Make Smarter - OpenGeo Workshops, John Resig, and the Geospatial Revolution
There was a lot of stuff in the make smarter category this past month. If you’re not smarter after going through some of these, it is not my fault.
First up, OpenGeo has been kind enough to release their workshop materials under a Creative Commons Share-Alike With Attribution license, and they’ve added a number of workshops given at this year’s FOSS4G conference to their course materials. Added to their already great resources is Introduction to GeoServer, Introduction to OpenLayers, and Introduction to PostGIS. You can also view a great presentation PDF on PostGIS for Power Users by Paul Ramsey.

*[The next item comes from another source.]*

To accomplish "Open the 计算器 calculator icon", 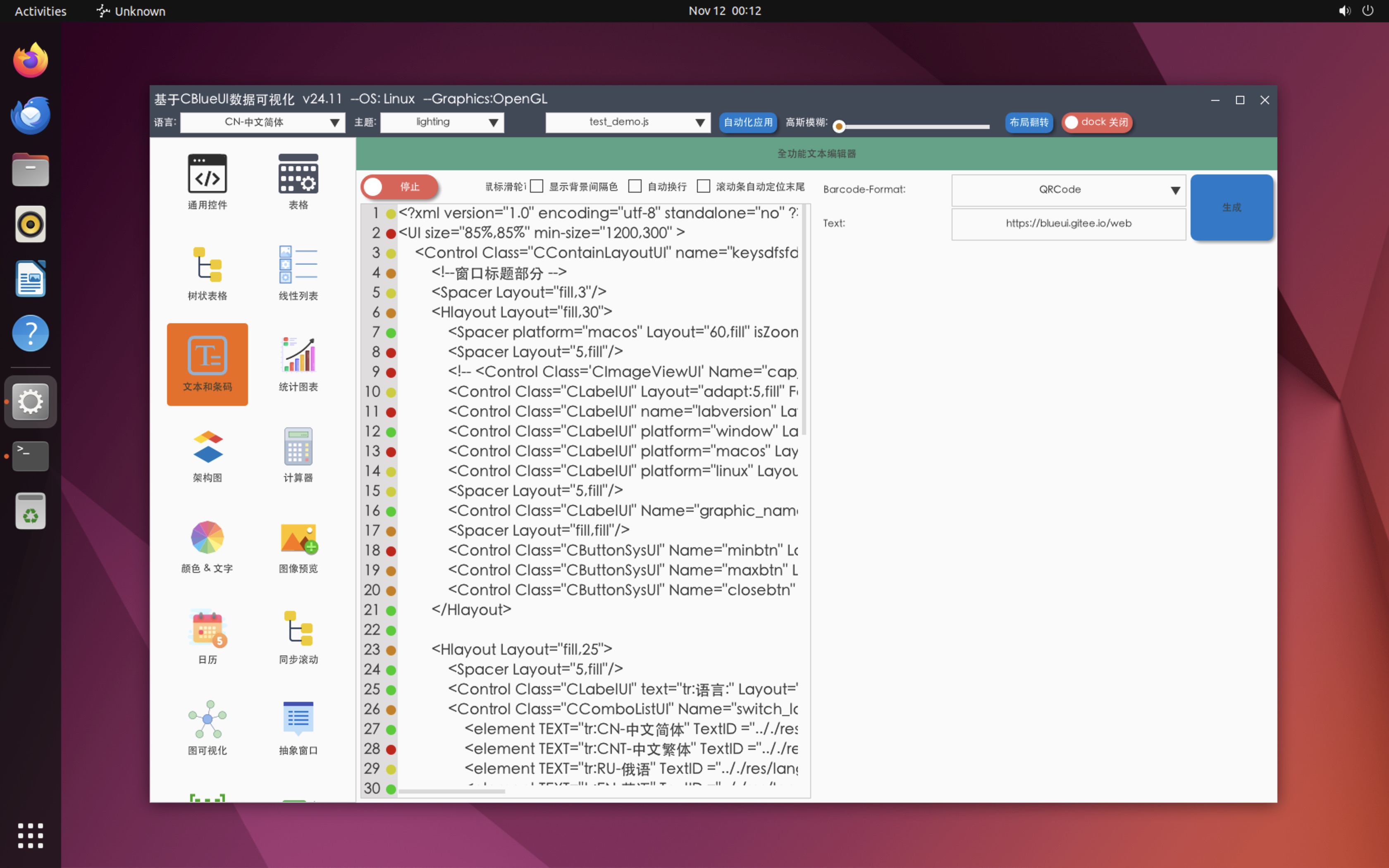I will coord(298,447).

Speaking of PostGIS, Nicklas Avén created PostGISonline, a great tutorial/testbed that lets you send queries and draw maps directly to PostGIS from within a browser. Very cool stuff.
Penn State Public Broadcasting has a series of coming out called Geospatial Revolution. It describes the project as:
The Geospatial Revolution Project is an integrated public service media and outreach initiative about the world of digital mapping and how it is changing the way we think, behave, and interact.The first video is available, and it's extremely high quality.
Opensource.com has a good post called Teaching Open Source Practices, Version 4.0. Sean O’Sullivan (one of MapInfo’s founders) helped create the Rensselaer Center for Open Source (RCOS), and one of their products is the creation of a ton of education material, all of which is under a creative commons license. You can find the materials here.
Here are a few parting shots:
- If you're interested in getting started with Drupal, check out Six Revision's Getting Started with Drupal: A Comprehensive Hands-On Guide. Emphasis on comprehensive - it's a very, very long post. Kudos for putting it all on one page.
- Craig Knoblock from USC has a good Google Tech Talk on A General Approach to Discovering, Registering, and Extracting Features from Raster Maps.
- Via Lifehacker, Microsoft has released a free ebook for teens called Own Your Space--Keep Yourself and Your Stuff Safe Online. It's creative commons licensed and it weighs in at 250 pages. It's a nice a gesture, and if anybody knows about security problems, it's Microsoft.